:: GOAL OF THE EXERCISE ::
Determine the number of lines in the entries below in which the word "agent" appears, and reply with that number only.

Top of DATA LISTING

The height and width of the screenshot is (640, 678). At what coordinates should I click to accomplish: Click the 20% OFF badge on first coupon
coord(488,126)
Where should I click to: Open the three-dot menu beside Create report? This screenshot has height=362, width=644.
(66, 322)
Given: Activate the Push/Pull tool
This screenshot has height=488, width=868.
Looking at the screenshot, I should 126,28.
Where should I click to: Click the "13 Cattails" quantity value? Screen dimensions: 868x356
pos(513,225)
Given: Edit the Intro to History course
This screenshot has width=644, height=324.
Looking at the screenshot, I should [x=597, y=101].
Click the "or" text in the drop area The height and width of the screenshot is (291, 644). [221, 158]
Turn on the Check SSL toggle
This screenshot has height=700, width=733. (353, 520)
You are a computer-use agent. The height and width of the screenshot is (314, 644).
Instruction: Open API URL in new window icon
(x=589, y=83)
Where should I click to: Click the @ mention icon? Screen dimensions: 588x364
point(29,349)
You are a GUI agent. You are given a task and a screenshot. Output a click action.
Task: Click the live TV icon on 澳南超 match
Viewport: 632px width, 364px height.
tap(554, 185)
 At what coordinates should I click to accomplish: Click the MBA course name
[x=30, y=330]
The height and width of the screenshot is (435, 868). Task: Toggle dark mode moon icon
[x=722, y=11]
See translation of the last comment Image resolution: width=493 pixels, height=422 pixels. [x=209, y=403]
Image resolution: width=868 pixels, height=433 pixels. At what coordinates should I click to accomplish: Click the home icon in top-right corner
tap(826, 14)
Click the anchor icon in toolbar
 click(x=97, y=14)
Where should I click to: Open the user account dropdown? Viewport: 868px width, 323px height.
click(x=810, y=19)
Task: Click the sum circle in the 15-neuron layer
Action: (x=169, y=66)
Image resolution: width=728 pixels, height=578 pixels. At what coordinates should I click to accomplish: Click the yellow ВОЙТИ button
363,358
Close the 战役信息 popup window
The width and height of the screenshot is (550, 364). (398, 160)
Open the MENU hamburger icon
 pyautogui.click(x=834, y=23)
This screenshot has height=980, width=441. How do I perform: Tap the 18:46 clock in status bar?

Bottom of DATA LISTING

:: TASK RESPONSE ::
2